Beth Shemesh בֵּית שֶׁמֶשׁ

De moderne Israëlische plaats Beth Shemesh is in 1950 gesticht en ligt ongeveer 20 kilometer ten westen van Jeruzalem. Vandaag de dag wonen er hoofdzakelijk orthodoxe Joden.

Beth בֵּית betekent huis en shemesh שֶׁמֶשׁ betekent zon. De plaatsnaam wordt meerdere keren in de Tenach genoemd en het oorspronkelijke, door de Kanaänieten gestichte, Beth Shemesh behoorde na de stammenverdeling tot de stam Dan (Jozua19:41). De stad wordt daar Ier Shemesh, stad van de zon genoemd. De Danieten leefden verder ook aan de kust en o.a. het huidige Tel Aviv zou hen vandaag de dag toebehoren. De Danieten maakten in de tijd van Jozua Beth Shemesh tot hun hoofdstad. De stad lag zeer centraal en er werd dan ook veel handelgedreven. Ten zuidwesten van het stamgebied van Dan woonden de Filistijnen; een zeevolk dat volgens de Bijbelse overlevering uit Kaftor/Cyprus kwam. Sommige archeologen menen echter dat zij afstammelingen waren van Myceense strijders na de val van Troje. Beth Shemesh komen we voor het eerst tegen in Jozua 15:10 als zijnde een grensgebied tussen Judah en Dan.
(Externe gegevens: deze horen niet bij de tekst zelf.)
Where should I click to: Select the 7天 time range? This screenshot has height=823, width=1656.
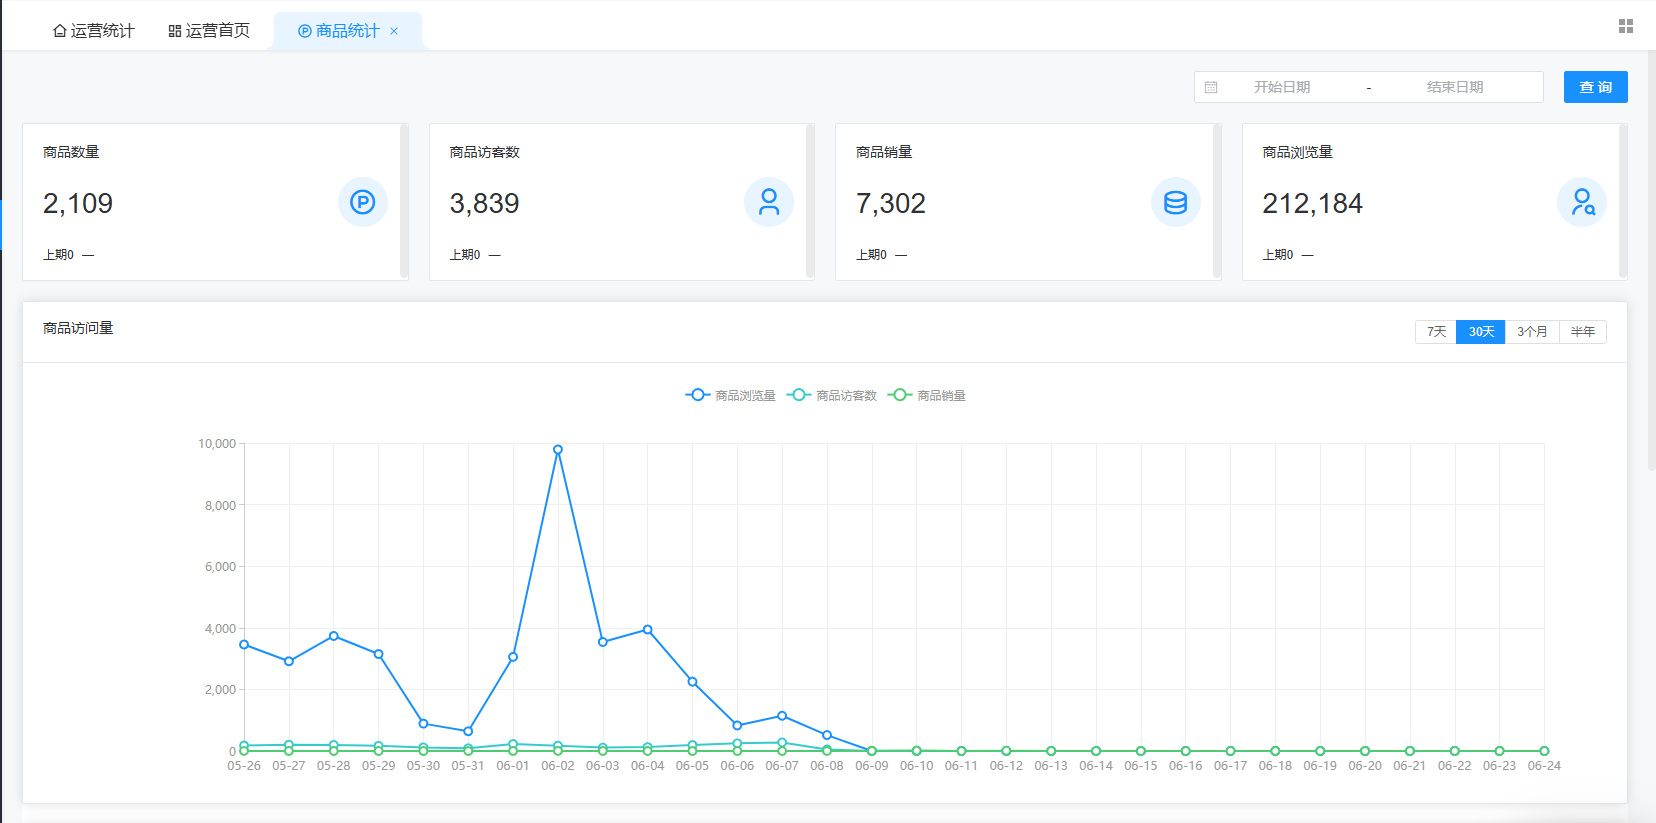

In Jozua 21:16 wordt Beth Shemesh één van de Levietensteden genoemd (De Levieten hadden geen grondgebied, maar kregen wel steden toebedeeld). Bet Shemesh komen we ook tegen in de geschiedenis van de vernietiging van Israël’s eerste ‘hoofdstad’ Shilo.* De Filistijnen waren Israëls grondgebied diep binnengedrongen, verwoestten de Tabernakel en namen de gouden Ark van het Verbond mee naar Ekron. Ze plaatsten deze vol trots in de tempel van hun god dagon (de godheid met de vissenkop, die eruitziet als een mijter…). Aangezien hen daarop allerlei rampen overvielen, zoals ziekte, en ook hun godheid van zijn sokkel was gevallen, besloten zij de Ark terug te sturen. In 1 Samuel 6 vanaf vers 11 staat dat de Filistijnen de Ark op een wagen zetten met zogende koeien ervoor, waarvan de kalveren thuisbleven. De koeien renden al loeiende – en niet naar links of rechts kijkend – door tot Beth Shemesh, tot het veld van een zekere Jozua. Op zijn veld lag een enorme steen ** (vers 14) en daarop werden de koeien geofferd. Behalve de Ark hadden de Filistijnen op de wagen ook een koffertje neergelegd waarin gouden muizen zaten, alsmede afbeeldingen van hun ziekten. Voor elk van de vijf Filistijnse steden één (Ekron, Ashkelon, Asdod, Gaza en Gath). Helaas waren enige van de inwoners van Beth Shemesh te nieuwsgierig en keken in de Ark zelf. Adonai doodde vele inwoners van Beth Shemesh vanwege deze zonde. Daarop besloot men de Ark te verplaatsen naar Kiryat Jeariem, een stukje dichterbij Jeruzalem.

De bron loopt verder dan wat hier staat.